In 1999-2000, the United Brotherhood of Carpenters and Joiners of America contributed $2.6 million of their $2.9 million total after Sept. 30, 2000. Democrats cashed four late-arriving checks from the union: $610,000 (Oct. 1); $500,000 (Oct. 11); $500,000 (Oct. 30); and a cool $1,000,000 (Nov. 1).
In the last cycle, the United Food and Commercial Workers International Union sent $1 million (nearly 50 percent of the total) to Democratic committees after Aug. 28.
m In 1999-2000, the International Brotherhood of Electrical Workers contributed $856,000 of its $1.8 million after Oct. 5, 2000, including three checks for $50,000 each and two checks for $75,000 each (Oct. 20) and two checks for $200,000 each (Nov. 1) all made out to the Democratic National Committee.
m Precisely half ($834,000) of the American Federation of Teachers total 1999-2000 soft-money donations ($1,668,000) arrived in Democratic headquarters after Sept. 13, 2000.
The Laborers' International Union of North America sent the Democrats more than half ($445,000) of its total contributions after Oct. 9, 2000.
Within six weeks of the election, the AFL-CIO funneled $580,000 of its $778,000 in 1999-2000 Democratic soft-money contributions, including checks for $350,000 and $200,000 on Sept. 27.

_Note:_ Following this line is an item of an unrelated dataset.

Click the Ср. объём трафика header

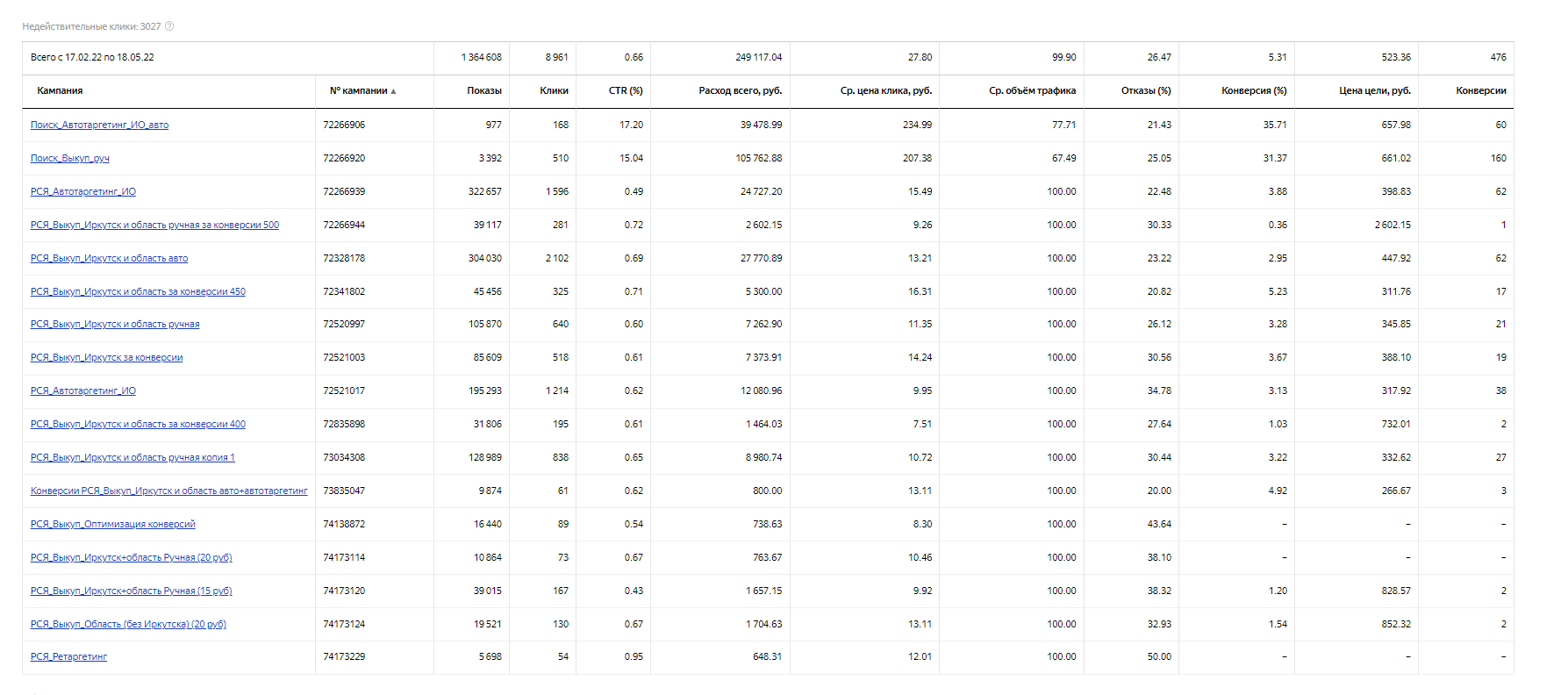click(x=1032, y=90)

With three weeks to go, the Democratic Party has become increasingly desperate for money. A major reason is that its liberal base has been rejecting direct-mail appeals for cash in a revolt against what it perceives to be the party's failure to challenge President Bush's national-security policies. Therefore, in yet another last-minute orgy of union-treasury looting, look for the Big Labor bosses to come to the Democrats' rescue. They will do so largely by tapping the dues payments of the millions of union members who vote for Republicans. Laughing all the way to the bank, Terry McAuliffe and his Democratic colleagues will once again do their very best to destroy a major Jeffersonian principle.